[Work task]:
Up to and including the line with "Soutien Sciences physiques Lyon (67, 2536)", output the records exactly as they appear.

[Collection entries]:

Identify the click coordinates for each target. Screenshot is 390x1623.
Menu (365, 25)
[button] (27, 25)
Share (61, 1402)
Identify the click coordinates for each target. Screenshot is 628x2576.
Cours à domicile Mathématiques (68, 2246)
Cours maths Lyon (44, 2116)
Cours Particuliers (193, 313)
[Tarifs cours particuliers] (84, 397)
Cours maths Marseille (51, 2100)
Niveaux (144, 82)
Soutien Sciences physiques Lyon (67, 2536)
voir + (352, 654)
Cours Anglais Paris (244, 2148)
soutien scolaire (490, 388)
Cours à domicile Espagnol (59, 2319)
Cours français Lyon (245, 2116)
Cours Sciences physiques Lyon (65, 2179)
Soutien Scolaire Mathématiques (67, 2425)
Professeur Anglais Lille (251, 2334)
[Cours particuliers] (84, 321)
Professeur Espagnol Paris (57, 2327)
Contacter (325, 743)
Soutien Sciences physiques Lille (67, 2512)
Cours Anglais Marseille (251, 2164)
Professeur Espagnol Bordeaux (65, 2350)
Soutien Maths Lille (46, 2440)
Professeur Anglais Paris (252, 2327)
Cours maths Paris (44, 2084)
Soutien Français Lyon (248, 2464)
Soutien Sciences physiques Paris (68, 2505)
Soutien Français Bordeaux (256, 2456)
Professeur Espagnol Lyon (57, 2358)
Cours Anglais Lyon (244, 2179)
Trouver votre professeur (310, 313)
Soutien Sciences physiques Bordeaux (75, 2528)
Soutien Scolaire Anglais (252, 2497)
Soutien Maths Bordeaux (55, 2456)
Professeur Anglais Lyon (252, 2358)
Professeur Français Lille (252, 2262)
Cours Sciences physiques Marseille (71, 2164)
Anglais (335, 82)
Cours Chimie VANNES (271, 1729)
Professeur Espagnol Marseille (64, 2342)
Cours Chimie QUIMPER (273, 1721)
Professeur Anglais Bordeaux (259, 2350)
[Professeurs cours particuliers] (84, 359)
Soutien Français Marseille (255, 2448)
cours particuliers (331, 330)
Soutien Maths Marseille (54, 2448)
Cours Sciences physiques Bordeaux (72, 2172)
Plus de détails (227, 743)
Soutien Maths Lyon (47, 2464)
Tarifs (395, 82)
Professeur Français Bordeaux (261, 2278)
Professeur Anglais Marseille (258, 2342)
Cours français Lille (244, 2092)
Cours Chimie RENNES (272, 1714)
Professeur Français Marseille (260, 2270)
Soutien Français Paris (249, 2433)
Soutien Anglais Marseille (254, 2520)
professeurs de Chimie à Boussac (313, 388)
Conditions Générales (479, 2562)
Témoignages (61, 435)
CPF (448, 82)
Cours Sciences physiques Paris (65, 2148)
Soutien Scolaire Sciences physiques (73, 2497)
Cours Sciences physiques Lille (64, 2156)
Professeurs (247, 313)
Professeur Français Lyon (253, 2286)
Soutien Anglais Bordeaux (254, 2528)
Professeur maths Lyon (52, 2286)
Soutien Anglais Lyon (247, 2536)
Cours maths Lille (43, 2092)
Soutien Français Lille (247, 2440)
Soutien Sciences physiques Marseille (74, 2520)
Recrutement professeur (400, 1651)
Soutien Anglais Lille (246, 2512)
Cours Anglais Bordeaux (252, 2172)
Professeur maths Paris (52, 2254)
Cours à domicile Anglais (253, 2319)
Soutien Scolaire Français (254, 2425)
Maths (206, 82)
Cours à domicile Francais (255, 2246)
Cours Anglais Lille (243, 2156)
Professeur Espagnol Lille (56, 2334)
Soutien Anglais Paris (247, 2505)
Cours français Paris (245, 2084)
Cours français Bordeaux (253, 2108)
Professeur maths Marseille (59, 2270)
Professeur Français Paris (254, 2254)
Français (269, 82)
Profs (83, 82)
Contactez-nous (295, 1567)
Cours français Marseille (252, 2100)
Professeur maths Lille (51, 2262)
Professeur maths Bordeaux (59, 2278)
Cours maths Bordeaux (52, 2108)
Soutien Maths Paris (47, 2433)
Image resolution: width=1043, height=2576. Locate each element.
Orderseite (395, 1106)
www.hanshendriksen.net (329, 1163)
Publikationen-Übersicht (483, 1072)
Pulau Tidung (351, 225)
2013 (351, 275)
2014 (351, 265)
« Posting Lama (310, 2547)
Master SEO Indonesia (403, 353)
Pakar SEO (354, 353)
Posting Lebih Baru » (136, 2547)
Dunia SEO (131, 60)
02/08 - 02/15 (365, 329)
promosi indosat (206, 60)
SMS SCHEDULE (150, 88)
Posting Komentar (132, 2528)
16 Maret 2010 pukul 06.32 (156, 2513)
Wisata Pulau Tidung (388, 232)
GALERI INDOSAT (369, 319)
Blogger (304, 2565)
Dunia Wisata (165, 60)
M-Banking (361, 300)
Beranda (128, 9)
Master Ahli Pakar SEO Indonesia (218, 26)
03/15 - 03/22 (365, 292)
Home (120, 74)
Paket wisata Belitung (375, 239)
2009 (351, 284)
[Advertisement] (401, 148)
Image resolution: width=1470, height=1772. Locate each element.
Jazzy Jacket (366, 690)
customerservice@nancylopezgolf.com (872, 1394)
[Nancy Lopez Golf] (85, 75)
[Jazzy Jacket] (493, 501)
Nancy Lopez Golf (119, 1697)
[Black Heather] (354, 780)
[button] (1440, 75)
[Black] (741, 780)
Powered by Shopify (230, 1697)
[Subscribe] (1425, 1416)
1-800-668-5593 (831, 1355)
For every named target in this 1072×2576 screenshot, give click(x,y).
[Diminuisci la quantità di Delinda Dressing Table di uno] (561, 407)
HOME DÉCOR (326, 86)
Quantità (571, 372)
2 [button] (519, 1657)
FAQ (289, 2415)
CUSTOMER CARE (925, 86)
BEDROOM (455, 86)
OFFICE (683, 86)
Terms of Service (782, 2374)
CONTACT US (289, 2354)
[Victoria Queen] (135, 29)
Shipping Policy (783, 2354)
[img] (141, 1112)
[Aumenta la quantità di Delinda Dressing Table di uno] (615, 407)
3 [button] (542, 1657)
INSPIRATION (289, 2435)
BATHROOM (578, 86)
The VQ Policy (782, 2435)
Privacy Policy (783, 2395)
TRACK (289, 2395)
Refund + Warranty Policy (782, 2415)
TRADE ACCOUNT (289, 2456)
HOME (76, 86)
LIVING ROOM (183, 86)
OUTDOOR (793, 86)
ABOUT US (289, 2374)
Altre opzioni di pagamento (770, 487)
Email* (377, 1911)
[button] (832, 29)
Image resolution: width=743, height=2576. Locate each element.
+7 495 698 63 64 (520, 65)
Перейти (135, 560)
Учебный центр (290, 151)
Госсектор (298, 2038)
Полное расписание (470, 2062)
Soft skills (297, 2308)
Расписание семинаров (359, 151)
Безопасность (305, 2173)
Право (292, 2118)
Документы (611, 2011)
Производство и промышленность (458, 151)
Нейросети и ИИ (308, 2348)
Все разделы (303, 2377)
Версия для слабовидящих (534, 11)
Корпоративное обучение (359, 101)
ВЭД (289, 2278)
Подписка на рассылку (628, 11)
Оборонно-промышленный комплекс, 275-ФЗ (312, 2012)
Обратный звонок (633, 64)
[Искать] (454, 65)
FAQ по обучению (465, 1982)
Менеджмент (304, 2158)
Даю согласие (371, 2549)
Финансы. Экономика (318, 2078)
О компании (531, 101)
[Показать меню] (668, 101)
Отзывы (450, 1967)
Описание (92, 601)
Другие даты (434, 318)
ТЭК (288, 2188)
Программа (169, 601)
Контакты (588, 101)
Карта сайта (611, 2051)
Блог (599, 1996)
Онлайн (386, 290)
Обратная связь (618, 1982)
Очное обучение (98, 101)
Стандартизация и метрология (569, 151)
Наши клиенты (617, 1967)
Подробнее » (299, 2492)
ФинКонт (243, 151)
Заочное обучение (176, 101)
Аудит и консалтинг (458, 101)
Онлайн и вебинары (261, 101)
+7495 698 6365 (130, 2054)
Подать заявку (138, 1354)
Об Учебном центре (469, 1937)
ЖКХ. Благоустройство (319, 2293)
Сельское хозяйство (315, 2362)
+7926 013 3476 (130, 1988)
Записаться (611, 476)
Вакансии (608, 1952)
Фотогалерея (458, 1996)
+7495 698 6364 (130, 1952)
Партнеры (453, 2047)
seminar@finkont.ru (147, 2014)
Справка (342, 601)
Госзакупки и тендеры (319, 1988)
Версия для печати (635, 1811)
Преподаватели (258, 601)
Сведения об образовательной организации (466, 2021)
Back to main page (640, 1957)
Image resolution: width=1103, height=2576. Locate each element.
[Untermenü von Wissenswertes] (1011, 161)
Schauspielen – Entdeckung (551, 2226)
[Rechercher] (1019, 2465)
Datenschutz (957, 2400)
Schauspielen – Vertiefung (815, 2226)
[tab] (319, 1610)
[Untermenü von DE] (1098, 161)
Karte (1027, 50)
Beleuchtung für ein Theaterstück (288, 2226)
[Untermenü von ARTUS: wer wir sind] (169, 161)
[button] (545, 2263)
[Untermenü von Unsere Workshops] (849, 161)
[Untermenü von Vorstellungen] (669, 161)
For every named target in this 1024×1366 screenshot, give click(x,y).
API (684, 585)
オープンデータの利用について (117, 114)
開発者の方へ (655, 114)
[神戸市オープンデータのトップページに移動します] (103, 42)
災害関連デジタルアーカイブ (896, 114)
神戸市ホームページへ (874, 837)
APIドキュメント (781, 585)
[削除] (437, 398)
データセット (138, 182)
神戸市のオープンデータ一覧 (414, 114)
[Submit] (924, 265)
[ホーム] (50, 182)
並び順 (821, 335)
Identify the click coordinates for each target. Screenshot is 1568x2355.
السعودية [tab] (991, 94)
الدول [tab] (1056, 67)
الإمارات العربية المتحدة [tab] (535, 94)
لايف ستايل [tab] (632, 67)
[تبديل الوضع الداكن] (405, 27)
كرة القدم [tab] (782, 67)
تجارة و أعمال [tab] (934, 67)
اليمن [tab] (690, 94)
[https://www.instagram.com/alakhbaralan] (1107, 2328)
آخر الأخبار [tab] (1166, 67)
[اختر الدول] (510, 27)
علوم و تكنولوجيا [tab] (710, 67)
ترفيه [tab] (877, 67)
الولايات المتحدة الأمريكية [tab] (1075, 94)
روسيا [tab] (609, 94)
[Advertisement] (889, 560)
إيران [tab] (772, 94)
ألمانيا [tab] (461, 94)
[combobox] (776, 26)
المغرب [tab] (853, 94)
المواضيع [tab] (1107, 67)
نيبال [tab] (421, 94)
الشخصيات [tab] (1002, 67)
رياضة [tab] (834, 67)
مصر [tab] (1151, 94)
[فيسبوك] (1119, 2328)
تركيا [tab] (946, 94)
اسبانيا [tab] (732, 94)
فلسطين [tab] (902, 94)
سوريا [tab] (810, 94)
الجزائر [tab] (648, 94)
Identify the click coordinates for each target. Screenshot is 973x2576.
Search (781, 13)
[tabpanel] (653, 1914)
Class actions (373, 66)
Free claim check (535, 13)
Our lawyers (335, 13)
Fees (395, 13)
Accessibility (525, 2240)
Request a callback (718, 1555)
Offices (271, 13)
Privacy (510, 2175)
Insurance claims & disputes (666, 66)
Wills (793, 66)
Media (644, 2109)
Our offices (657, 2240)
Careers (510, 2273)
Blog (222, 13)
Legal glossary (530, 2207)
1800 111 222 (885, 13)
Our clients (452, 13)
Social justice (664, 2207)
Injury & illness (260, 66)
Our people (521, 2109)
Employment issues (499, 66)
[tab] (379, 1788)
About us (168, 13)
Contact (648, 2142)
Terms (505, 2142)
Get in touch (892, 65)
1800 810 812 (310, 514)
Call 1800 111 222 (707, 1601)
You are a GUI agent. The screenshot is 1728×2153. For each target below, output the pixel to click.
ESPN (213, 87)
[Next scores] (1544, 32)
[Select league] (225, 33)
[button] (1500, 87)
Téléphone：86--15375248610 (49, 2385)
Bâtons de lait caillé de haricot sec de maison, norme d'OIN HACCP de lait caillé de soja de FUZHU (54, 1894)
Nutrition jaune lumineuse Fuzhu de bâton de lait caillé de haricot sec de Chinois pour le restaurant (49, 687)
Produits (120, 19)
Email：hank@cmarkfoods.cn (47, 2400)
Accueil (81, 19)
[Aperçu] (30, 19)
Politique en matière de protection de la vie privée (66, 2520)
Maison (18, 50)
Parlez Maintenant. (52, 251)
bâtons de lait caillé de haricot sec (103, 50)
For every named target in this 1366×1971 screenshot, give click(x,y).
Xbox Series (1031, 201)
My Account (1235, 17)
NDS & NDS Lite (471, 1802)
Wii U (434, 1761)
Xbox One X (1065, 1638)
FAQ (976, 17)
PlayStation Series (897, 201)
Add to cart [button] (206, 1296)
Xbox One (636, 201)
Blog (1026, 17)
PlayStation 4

[The answer]:
Identify the click coordinates for each target. Screenshot is 390x1623.
Menu (365, 25)
[button] (27, 25)
Share (61, 1402)
Identify the click coordinates for each target. Screenshot is 628x2576.
Cours à domicile Mathématiques (68, 2246)
Cours maths Lyon (44, 2116)
Cours Particuliers (193, 313)
[Tarifs cours particuliers] (84, 397)
Cours maths Marseille (51, 2100)
Niveaux (144, 82)
Soutien Sciences physiques Lyon (67, 2536)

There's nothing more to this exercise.